The technology industry is building its own (automated) capital markets
Microsoft's acquisition of Github suggests that traditional, hierarchical tech giants are beginning to embrace open source software--and perhaps with it, open allocation governance. Meanwhile, Coinbase and Circle are making moves to become licensed financial institutions in order to issue public-blockchain-based securities on their own exchanges. Technology firms of the near future might have access to global capital markets to which they can connect directly (and programmatically) without Wall Street's permission, insulating themselves (to some extent) from the need to track macro-economic or fiat money concerns.
The next two weeks are critical in the traditional investment world. The Fed, ECB, and BOJ are all gearing up for big meetings. On track to raise interest rates, the Fed is continuing its retreat from a decade of money-printing. The ECB sounds hawkish, owing its optimism in part to rising wages and inflation, and party to a desire to show strength in the face of Italy's right-wing resurgence. The Bank of Japan is still loading its balance sheet, which will soon surpass the value of the nation’s annual economic output. But there is some cause for worry about a liquidity crisis in emerging markets, where sharp sell-offs racked Brazil, Mexico, and South Africa.
This week's news recap
Monday: Is this how "open source" goes mainstream?
Tuesday: The ERC-20 token with the backdoor
Wednesday: The crypto decacorns are going into mainstream finance
Thursday: Is sharding really a solution to Ethereum's woes?
Friday: What did we learn from the first quarter sell-off?
"Accepting that everything involving money is driven by illogical emotions and has more moving parts than anyone can grasp is a good start to remembering that history is the study of things happening that people didn’t think would or could happen.
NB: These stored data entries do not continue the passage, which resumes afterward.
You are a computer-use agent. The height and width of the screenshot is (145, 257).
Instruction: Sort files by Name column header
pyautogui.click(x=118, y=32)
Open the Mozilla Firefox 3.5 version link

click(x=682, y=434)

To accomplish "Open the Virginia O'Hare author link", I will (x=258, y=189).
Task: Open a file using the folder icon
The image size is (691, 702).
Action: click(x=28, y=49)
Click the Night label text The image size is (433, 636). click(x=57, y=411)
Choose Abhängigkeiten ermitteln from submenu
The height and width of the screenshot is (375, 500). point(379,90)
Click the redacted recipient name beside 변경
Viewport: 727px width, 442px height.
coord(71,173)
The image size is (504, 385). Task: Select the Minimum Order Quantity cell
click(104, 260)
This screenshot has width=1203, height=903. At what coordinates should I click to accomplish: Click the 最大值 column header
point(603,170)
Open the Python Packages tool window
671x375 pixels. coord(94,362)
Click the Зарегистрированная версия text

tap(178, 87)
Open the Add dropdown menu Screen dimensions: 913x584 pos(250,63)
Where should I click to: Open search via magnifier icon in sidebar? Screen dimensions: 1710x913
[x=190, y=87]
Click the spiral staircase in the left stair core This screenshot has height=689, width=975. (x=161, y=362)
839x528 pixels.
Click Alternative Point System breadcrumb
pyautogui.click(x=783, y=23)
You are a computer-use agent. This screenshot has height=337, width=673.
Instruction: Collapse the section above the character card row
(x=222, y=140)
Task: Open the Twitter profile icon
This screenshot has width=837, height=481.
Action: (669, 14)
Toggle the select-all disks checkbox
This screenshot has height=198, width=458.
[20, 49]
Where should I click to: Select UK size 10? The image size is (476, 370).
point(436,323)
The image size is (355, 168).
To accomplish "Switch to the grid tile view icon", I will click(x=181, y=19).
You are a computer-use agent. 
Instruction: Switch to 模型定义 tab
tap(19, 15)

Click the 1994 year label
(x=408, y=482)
This is especially true with money."
"Even more apparent to me is the fact that Companies and Individual developers alike will benefit from the consequences of this standard by benefiting from interoperability on marketplaces designed and developed by the growing community. We are about to see marketplaces pop up for items that will empower individuals to trade items with each other, that were not even created by the site owners."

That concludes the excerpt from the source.